题目描述
输入数组长度 n
输入数组 a[1…n]
输入查找个数m
输入查找数字b[1…m]
输出 YES or NO 查找有则YES 否则NO
如(括号内容为注释)
输入:
5(数组长度)
1 5 2 4 3(数组)
3(查找个数)
2 5 6(查找具体数字)
输出:
YES
YES
NO
分析:本题采用对于模板的数据先进行排序,采用折半查找的方法查找答案
本题参考的折半查找、折半插入的相关博客
https://blog.csdn.net/Gunanhuai/article/details/88934984(查找)
https://blog.csdn.net/guoweimelon/article/details/50904206(插入,此处插入的位置就是left 的位置)

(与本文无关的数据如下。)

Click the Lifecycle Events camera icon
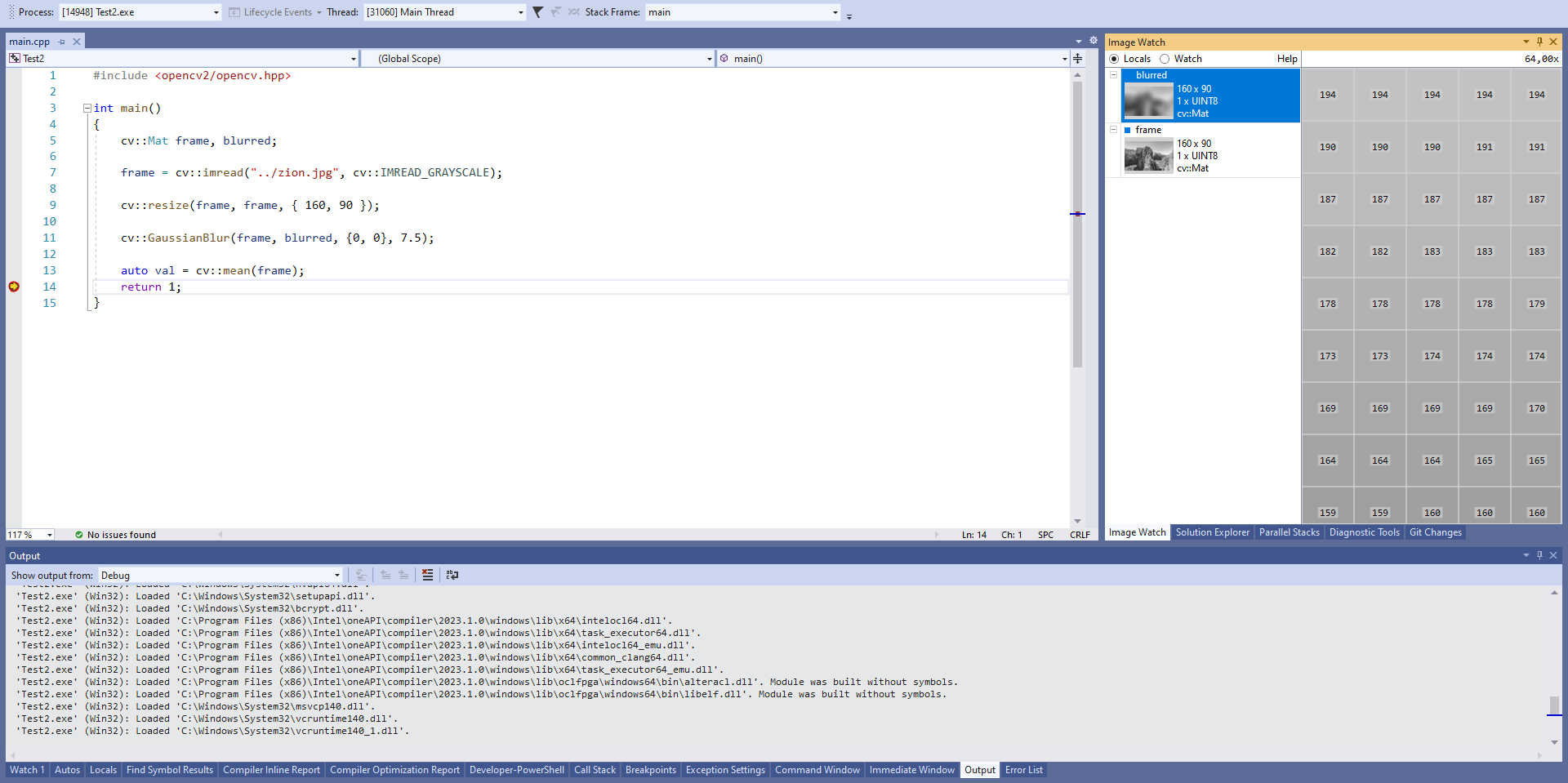The height and width of the screenshot is (783, 1568). 234,12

bool t_find(int x, vector<int> nums)
{
int low = 0, hight = nums.size() - 1;
int mid;
while (low<=hight)
{
mid = (low + hight) / 2;
if (nums[mid] == x)
return true;
else if (nums[mid] > x)
hight = mid - 1;
else
low = mid + 1;
}
return false;
}
void t_Search()
{
vector<int> model;
int m;
cin >> m;
int t;
for (int i = 0; i < m; i++)
{
cin >> t;
model.push_back(t);
}
sort(model.begin(), model.end());
vector<int> nums;
int n;
cin >> n;
for (int i = 0; i < n; i++)
{
cin >> t;
nums.push_back(t);
}
bool flag;
for (int i = 0; i < n; i++)
{
if (nums[i] >= model[0] && nums[i] <= model[model.size() - 1])
{
flag = t_find(nums[i], model);
if (flag == true)
{
cout << "YES" << endl;
}
else
cout << "NO" << endl;
}
else
{
cout << "NO" << endl;
}
}
}